--- start of EXCERPT ---

Hello, and thank you for standing by. Welcome to Capital Power 2024 Guidance Conference Call. At this time, all participants are on a listen-only mode. I will now like to hand the conference over to Katherine Perron. You may begin.
Good afternoon, and thank you for joining us today to review Capital Power's 2024 guidance, including our corporate priorities, targets, and assumptions for the year. Our presentation for this conference call is posted on our website at capitalpower.com. Before we start, I would like to remind everyone that certain statements about future events made on the call are forward-looking in nature and are based on certain assumptions and analysis made by the company. Actual results could differ materially from the company's expectations due to various risks and uncertainties associated with our business. Please refer to the cautionary statement on forward-looking information on slide two or our regulatory filings available on SEDAR. In today's discussion, we will be referring to various non-GAAP financial measures and ratios.

--- end of EXCERPT ---

# [WRITTEN TASKS]
A. Translate into Spanish this sentence from the Capital Power guidance call transcript: "Our presentation for this conference call is posted on our website at capitalpower.com."
B. Check each statement against the Capital Power guidance call transcript. Answer yes or no, and quote the deciding words. (i) The call reviews Capital Power's guidance for 2024. (ii) Participants are able to speak during the call. (iii) The cautionary statement on forward-looking information is on slide three.
C. Resume the Capital Power guidance call transcript, starting right after its final sentence.

--- start of DATA EXTRACT ---

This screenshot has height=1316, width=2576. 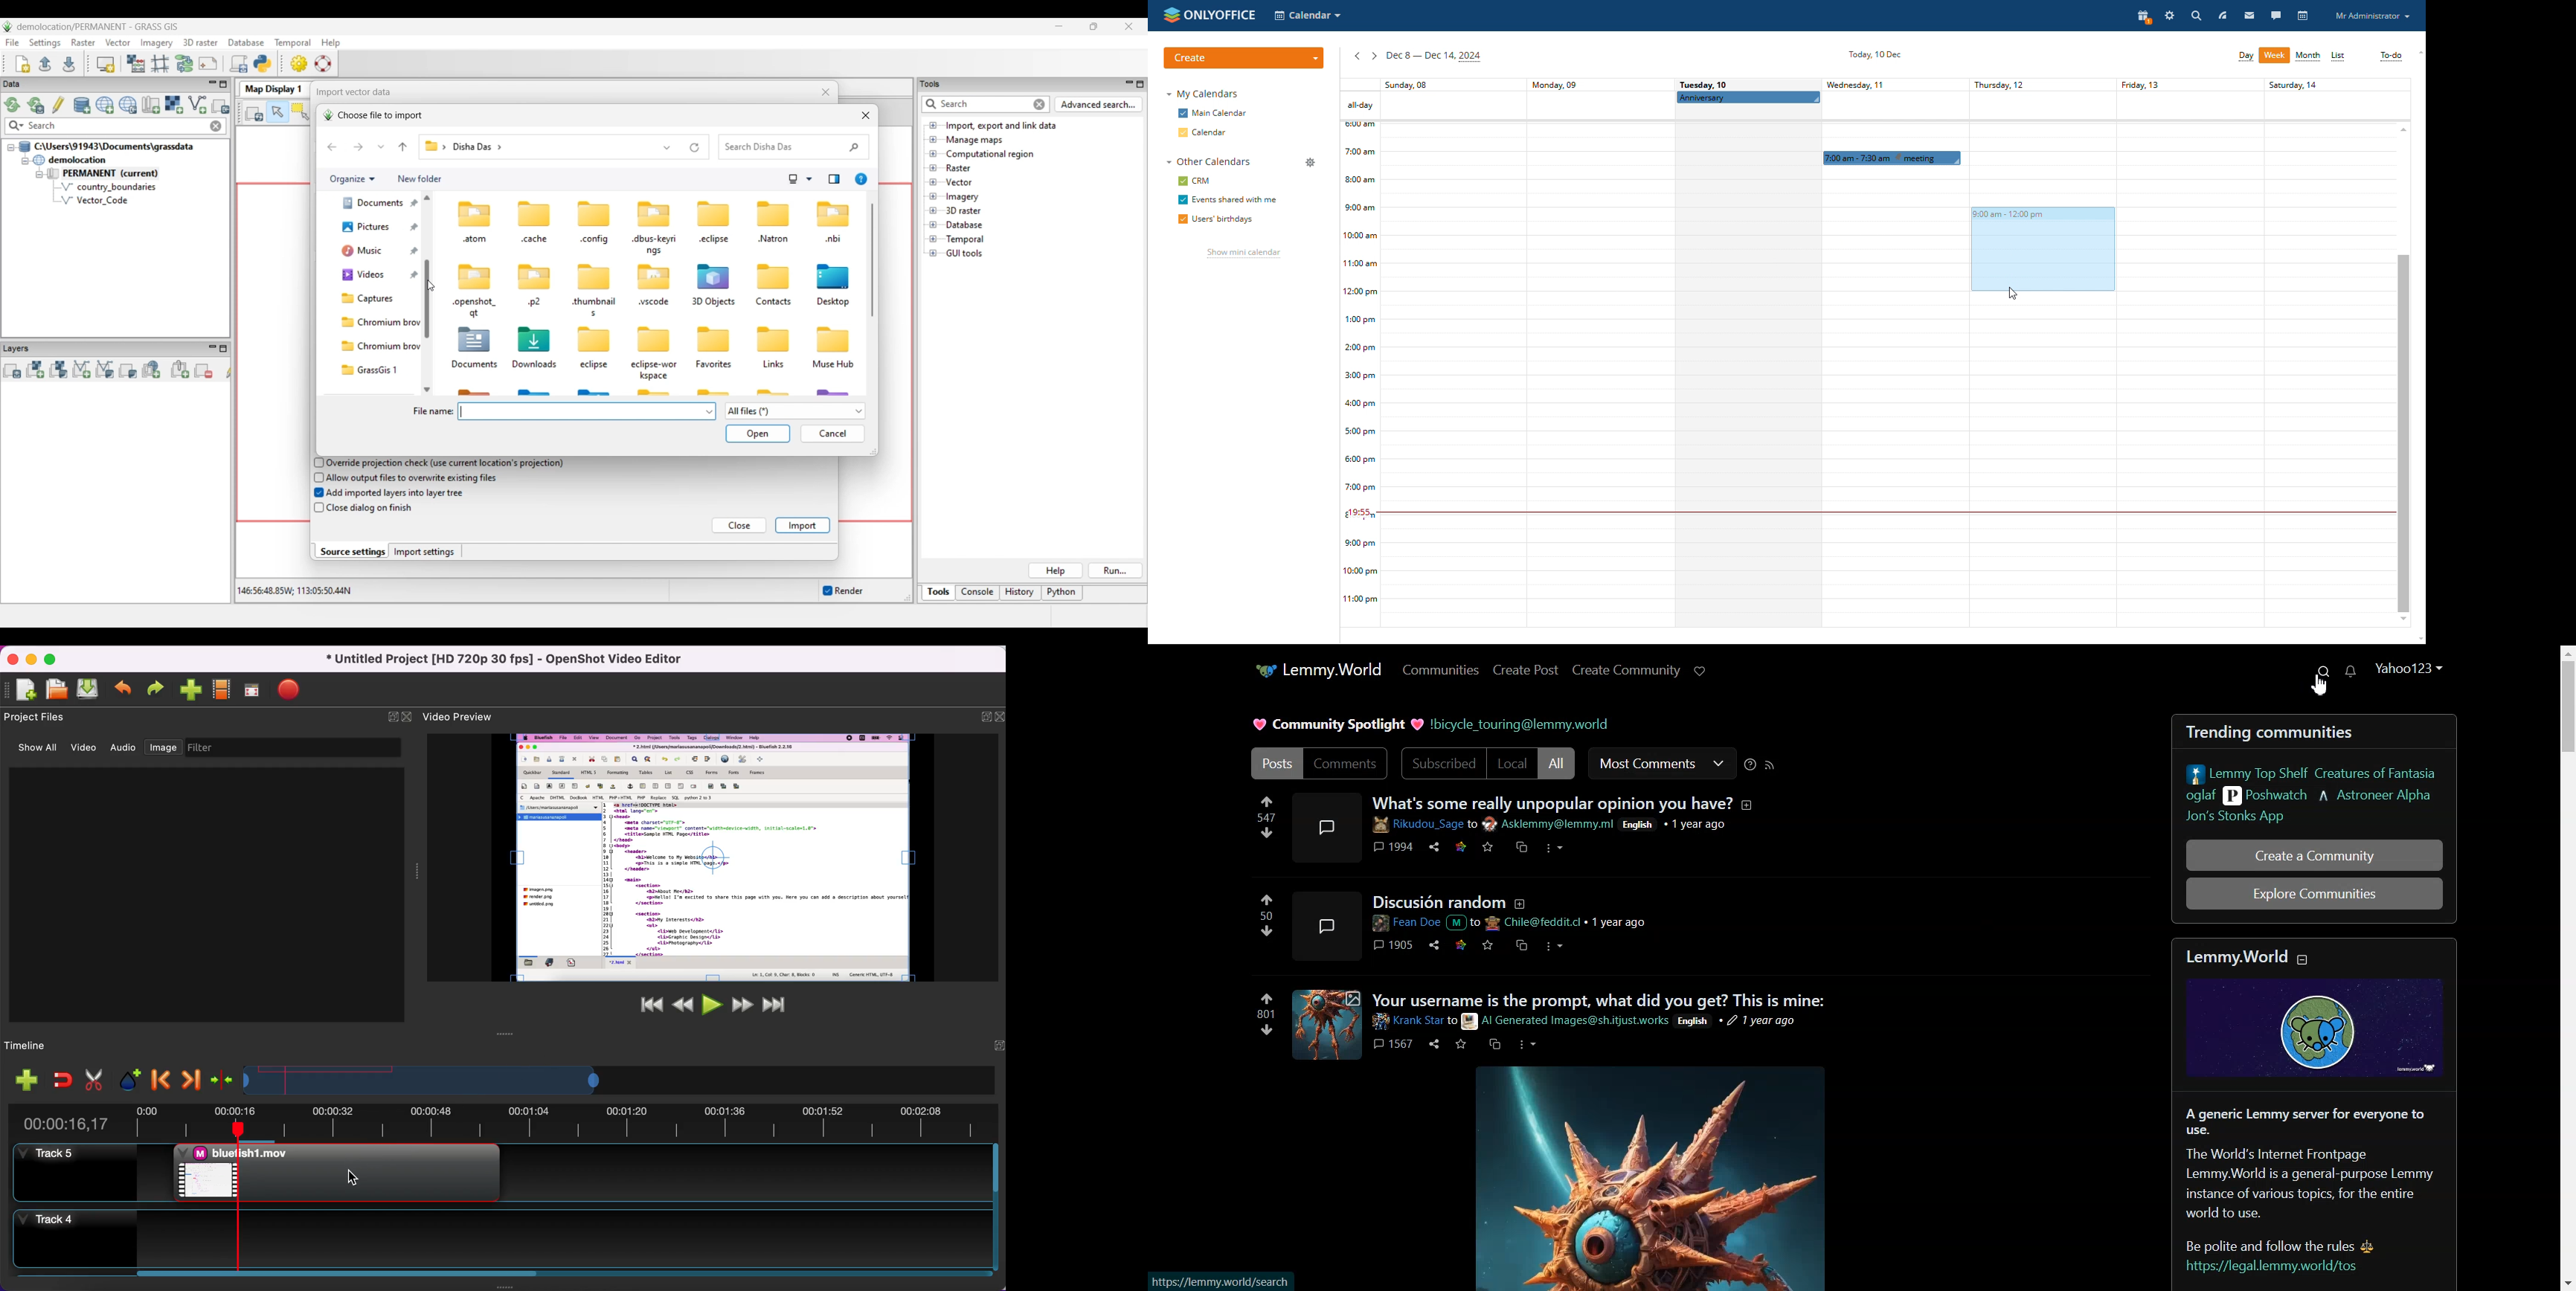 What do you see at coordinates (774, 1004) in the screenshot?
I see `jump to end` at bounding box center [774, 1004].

--- end of DATA EXTRACT ---

# [RESULTS FOR EACH TASK]
A. Nuestra presentación para esta conferencia telefónica está publicada en nuestro sitio web, capitalpower.com.

B.
(i) Yes: "Welcome to Capital Power 2024 Guidance Conference Call."
(ii) No: "all participants are on a listen-only mode."
(iii) No: "Please refer to the cautionary statement on forward-looking information on slide two"

C.
These measures are not defined financial measures according to GAAP and do not have standardized meanings prescribed by GAAP and therefore are unlikely to be comparable to similar measures used by other enterprises. These measures are provided to complement the GAAP measures, which are provided in the analysis of the company's results from management's perspective. Reconciliations of these non-GAAP financial measures to their nearest GAAP measures can be found in our third quarter 2023 MD&A. I would like to acknowledge that Capital Power's head office in Edmonton is located within the traditional and contemporary home of many Indigenous peoples of the Treaty Six region and the Métis Nation of Alberta, Region Four.
We acknowledge the diverse Indigenous communities that are in these areas and whose presence continues to enrich the community and our lives as we learn more about the Indigenous history of the lands on which we live and work. Presenting this morning are Avik Dey, President and CEO, and Sandra Haskins, Senior Vice President, Finance and CFO. Before I turn it over to Avik, slide 6 provides the agenda for today's call. We'll start with an overview of our 2024 priorities, move into the 2024 operational and financial targets, followed with a discussion on the key assumptions that were used for our guidance, a review of our sources and uses of funds, and finally, we'll wrap up with the key takeaways from today's webcast. With that, I will turn it over to Avik for his remarks, starting on slide 7.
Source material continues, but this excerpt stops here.